Ben Sheets, CC Sabathia Dave Bush, Manny Parra, Jeff Suppan
The year before this roster was assembled was the first time the Brewers had a winning record since 1992, so there was plenty of optimism moving forward with this team. Ben Sheets, Dave Bush and Jeff Suppan were starters in 2007 and Manny Parra was moved to a starting pitcher in 2008.
Then one of the biggest trades in team history was made to acquire CC Sabathia for pitchers Rob Bryson and Zach Jackson, first baseman Matt LaPorta, and outfielder Michael Brantley. Brantley was really the only player that amounted to anything as he was a star in Cleveland.

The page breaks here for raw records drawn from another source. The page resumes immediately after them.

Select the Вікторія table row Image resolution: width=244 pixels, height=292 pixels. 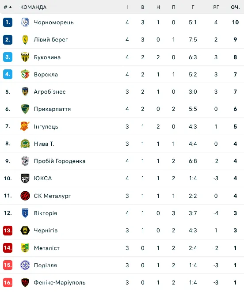point(122,213)
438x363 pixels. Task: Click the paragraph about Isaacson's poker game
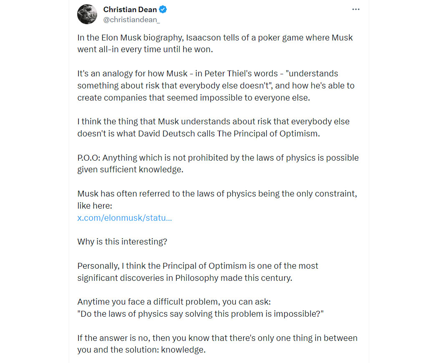pyautogui.click(x=215, y=43)
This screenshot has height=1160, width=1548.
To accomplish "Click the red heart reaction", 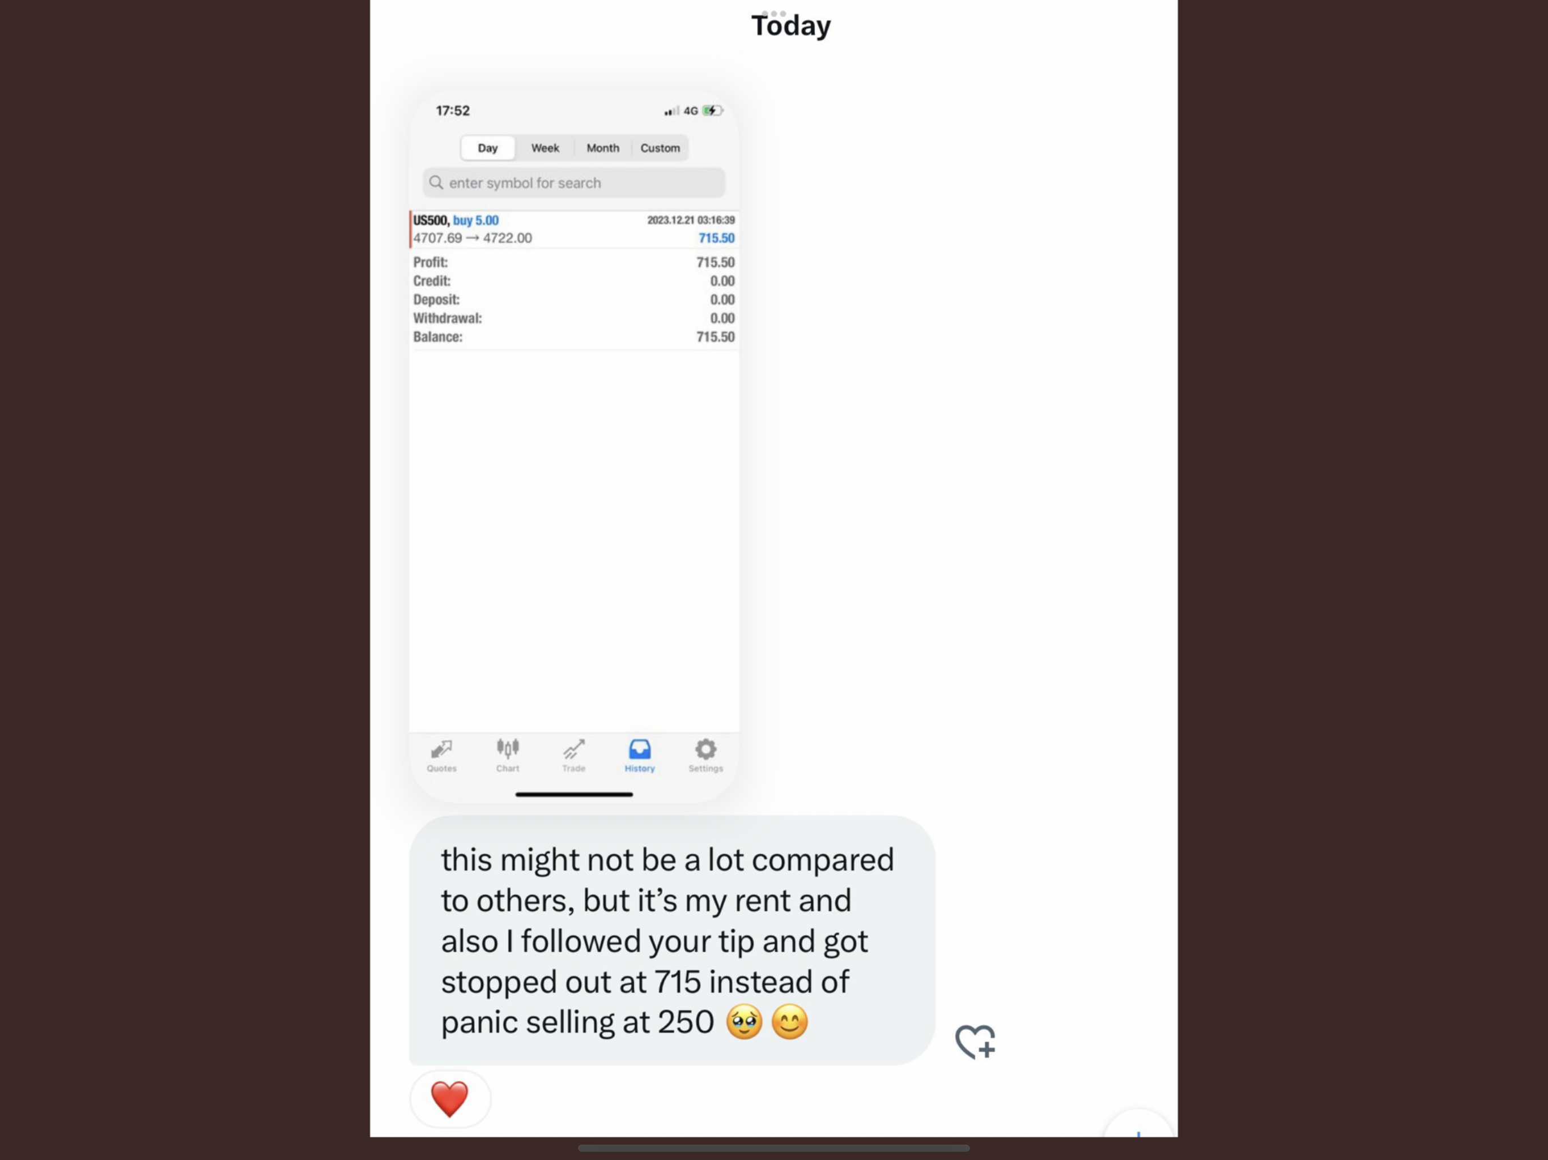I will click(449, 1098).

The Crew went 14-3 in games that CC pitched, but that wasn’t the full extent of the success for the starting staff. As a whole, they had a record of 53-39 with a combined ERA of 3.65.
Sheets and Bush both had the second lowest ERA’s of their career in 2008 behind their 2004 campaign respectively. Sabathia had the lowest earned run average of his career in those 17 games with Milwaukee. In the playoffs it was the bats that let down the Crew as the offense only mustered nine runs in four games.
There were plenty of single-season records set in 2008 and Sabathia had his fingerprints on almost all of them. His name appears on 15 of the 35 major pitching “Top 10 Leaderboards” in Brewers pitching single season history and that all comes with more than half of his season in a Cleveland uniform.
Some of these numbers include: the lowest ERA in a season at 1.65, tied for first in win percentage at .846, tied for fourth in WHIP at 1.003 and the second lowest FIP at 2.44. He and Ben Sheets also are tied for eighth in team history for three shutouts in a season.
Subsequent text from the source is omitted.